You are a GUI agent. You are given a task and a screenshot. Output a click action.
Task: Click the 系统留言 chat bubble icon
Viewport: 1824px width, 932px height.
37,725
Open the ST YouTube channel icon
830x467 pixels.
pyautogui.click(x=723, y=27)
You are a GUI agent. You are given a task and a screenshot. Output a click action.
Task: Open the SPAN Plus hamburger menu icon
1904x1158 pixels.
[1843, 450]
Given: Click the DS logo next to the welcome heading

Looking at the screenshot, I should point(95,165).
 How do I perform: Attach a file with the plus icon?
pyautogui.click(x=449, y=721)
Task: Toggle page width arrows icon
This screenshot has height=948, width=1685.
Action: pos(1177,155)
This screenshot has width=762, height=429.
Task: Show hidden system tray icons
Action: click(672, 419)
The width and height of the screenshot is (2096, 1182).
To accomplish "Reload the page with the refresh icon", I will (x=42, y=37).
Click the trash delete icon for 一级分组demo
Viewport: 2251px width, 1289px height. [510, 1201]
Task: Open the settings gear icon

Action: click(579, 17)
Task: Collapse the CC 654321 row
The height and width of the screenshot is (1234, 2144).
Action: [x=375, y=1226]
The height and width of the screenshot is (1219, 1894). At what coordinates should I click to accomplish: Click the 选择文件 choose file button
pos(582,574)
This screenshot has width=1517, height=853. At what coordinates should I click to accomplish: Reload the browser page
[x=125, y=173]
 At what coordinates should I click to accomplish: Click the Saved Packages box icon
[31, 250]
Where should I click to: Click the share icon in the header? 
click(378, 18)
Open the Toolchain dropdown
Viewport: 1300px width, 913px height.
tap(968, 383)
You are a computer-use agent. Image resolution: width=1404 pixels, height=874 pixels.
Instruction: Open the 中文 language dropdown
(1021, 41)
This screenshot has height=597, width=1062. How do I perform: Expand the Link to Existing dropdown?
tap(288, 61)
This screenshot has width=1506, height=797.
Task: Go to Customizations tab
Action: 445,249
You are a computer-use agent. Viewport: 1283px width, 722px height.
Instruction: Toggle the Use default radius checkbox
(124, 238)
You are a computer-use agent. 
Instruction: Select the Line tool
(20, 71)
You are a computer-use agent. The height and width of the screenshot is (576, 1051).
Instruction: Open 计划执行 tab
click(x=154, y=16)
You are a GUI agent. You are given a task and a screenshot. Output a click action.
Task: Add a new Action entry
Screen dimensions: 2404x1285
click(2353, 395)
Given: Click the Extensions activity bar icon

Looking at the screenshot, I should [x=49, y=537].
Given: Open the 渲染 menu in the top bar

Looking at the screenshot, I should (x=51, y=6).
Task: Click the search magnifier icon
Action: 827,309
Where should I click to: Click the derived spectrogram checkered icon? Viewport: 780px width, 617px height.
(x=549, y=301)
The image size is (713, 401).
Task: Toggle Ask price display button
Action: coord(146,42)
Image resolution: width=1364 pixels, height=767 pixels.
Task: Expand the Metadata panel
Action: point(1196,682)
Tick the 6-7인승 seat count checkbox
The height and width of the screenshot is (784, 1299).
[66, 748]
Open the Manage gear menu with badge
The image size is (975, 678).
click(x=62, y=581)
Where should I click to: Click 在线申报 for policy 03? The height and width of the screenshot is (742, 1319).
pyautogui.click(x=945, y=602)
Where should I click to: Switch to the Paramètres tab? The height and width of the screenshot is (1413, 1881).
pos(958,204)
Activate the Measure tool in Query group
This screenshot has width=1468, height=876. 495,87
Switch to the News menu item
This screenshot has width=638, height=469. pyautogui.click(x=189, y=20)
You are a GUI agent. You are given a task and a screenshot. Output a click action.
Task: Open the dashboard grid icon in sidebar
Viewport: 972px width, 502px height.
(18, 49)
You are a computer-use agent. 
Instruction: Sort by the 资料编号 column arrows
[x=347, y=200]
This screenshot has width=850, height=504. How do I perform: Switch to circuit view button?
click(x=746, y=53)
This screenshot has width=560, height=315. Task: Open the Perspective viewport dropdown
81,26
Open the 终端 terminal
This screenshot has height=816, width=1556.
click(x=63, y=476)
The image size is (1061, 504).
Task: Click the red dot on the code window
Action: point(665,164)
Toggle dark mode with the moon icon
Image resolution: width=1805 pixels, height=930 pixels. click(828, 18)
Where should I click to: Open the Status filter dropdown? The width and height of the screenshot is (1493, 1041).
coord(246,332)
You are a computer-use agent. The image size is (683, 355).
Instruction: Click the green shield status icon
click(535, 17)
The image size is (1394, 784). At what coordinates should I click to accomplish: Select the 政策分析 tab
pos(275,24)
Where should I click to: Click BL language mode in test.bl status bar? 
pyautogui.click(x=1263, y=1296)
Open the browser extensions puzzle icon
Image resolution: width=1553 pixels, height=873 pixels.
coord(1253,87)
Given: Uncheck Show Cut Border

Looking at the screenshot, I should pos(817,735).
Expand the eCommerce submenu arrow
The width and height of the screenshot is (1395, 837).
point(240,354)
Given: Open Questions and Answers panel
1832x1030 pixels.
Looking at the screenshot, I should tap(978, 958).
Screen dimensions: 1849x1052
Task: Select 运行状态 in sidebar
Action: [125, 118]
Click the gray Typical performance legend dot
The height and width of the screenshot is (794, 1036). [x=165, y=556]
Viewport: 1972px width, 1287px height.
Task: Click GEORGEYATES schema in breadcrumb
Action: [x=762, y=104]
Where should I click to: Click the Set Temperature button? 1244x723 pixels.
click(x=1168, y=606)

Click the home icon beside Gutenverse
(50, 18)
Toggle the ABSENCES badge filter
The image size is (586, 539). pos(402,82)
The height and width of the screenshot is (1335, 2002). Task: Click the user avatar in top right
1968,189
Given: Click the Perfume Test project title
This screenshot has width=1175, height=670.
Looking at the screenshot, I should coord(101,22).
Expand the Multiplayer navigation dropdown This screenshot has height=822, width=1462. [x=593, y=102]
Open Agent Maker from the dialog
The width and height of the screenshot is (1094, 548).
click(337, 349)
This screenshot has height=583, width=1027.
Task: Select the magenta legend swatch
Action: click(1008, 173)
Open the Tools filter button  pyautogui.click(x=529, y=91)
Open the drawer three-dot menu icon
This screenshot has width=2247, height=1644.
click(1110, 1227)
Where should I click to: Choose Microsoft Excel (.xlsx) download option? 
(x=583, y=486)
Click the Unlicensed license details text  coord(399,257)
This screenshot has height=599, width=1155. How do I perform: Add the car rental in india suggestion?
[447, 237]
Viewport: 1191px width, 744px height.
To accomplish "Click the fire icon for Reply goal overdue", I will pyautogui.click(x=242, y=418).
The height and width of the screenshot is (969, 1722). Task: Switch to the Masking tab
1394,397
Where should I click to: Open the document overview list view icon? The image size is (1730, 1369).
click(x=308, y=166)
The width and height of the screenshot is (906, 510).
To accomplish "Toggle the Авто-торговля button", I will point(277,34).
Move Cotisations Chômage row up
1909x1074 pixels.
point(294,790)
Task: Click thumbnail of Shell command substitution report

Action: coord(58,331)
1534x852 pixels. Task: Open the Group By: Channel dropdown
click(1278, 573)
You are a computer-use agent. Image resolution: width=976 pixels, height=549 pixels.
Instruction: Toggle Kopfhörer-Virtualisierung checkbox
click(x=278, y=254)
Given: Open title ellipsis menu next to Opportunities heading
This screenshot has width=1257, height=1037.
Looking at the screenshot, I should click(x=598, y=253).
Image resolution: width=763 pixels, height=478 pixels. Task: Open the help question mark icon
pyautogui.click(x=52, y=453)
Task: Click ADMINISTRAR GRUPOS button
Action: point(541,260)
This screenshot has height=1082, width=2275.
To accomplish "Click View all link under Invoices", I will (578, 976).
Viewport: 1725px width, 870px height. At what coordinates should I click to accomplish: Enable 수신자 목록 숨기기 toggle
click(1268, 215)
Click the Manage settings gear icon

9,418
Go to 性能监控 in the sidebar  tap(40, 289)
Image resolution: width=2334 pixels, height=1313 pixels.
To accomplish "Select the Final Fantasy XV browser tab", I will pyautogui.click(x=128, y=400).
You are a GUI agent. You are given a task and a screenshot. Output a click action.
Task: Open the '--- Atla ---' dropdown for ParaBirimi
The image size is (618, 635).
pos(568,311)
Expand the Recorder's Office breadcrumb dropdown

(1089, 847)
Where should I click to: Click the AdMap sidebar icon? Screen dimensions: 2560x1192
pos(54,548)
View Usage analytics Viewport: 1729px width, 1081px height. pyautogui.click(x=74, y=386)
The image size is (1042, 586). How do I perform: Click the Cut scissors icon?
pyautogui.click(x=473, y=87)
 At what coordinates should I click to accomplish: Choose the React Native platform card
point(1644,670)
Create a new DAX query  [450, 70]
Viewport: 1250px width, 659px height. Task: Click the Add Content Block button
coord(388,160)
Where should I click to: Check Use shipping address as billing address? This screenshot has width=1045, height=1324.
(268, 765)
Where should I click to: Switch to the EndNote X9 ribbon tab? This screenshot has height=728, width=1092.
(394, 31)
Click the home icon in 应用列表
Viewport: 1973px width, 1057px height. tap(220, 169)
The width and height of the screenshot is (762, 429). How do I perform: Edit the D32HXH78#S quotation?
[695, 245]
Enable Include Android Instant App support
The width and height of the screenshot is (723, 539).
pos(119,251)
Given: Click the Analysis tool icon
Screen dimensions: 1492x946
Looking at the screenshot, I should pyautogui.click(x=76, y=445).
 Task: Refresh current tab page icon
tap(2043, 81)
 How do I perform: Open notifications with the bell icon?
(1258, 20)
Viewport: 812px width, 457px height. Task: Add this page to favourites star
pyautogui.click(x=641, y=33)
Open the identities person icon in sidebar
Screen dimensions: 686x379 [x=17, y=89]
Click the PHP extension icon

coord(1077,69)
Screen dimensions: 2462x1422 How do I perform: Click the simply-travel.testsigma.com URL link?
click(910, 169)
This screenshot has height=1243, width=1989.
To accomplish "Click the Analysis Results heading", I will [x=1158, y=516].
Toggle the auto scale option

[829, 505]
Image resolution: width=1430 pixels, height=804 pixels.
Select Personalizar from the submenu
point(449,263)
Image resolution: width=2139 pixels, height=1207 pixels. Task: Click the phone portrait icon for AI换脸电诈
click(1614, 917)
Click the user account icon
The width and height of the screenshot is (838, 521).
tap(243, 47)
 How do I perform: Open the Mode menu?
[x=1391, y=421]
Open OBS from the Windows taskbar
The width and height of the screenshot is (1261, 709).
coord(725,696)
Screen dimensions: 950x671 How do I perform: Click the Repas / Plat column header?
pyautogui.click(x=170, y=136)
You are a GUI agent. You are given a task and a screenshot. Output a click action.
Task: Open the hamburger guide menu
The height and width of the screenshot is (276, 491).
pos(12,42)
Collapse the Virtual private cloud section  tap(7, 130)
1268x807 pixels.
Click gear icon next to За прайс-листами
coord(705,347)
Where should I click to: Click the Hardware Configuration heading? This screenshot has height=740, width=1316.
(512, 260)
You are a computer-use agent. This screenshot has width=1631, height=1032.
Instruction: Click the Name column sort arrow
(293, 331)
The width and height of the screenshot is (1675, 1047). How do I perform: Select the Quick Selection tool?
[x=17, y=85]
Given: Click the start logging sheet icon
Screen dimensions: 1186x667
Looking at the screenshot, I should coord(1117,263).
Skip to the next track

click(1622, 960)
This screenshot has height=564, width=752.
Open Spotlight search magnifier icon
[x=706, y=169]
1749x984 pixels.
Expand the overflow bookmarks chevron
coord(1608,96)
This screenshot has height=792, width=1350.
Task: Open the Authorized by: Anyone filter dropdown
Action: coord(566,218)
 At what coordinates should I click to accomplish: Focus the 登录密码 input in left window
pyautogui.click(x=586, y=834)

-*-

TASK DIRECTIONS:
Look over the entries above and count the lines where the word "hamburger" appears, then report only that count.

SOLUTION TO THE PROBLEM:
2